[Excerpts from a dataset]
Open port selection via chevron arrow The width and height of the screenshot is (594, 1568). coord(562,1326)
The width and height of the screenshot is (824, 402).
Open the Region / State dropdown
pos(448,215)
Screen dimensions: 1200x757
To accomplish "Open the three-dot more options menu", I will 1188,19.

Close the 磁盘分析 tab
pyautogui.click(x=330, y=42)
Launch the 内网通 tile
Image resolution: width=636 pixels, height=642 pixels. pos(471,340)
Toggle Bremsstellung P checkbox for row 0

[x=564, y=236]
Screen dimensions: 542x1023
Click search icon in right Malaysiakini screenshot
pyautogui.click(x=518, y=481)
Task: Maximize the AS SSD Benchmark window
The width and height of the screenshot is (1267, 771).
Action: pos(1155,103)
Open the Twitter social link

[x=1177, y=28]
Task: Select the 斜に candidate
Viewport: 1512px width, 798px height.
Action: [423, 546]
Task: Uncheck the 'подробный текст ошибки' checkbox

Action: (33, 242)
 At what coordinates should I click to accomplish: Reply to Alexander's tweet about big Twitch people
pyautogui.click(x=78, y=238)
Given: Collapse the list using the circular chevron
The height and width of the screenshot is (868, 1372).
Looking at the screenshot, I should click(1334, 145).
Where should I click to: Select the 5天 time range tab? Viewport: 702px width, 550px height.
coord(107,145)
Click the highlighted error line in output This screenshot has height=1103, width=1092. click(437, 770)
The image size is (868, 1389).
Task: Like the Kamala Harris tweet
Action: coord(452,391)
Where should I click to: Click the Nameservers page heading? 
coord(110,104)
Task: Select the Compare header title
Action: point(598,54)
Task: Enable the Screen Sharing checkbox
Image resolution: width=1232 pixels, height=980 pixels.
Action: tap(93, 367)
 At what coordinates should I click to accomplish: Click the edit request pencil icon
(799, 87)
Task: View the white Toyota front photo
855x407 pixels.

_Exercise_
Reproduce verbatim the lines above, from the line with "Open the Region / State dropdown" through the line with "Task: Maximize the AS SSD Benchmark window".

_Response box_
Open the Region / State dropdown
pos(448,215)
Screen dimensions: 1200x757
To accomplish "Open the three-dot more options menu", I will 1188,19.

Close the 磁盘分析 tab
pyautogui.click(x=330, y=42)
Launch the 内网通 tile
Image resolution: width=636 pixels, height=642 pixels. pos(471,340)
Toggle Bremsstellung P checkbox for row 0

[x=564, y=236]
Screen dimensions: 542x1023
Click search icon in right Malaysiakini screenshot
pyautogui.click(x=518, y=481)
Task: Maximize the AS SSD Benchmark window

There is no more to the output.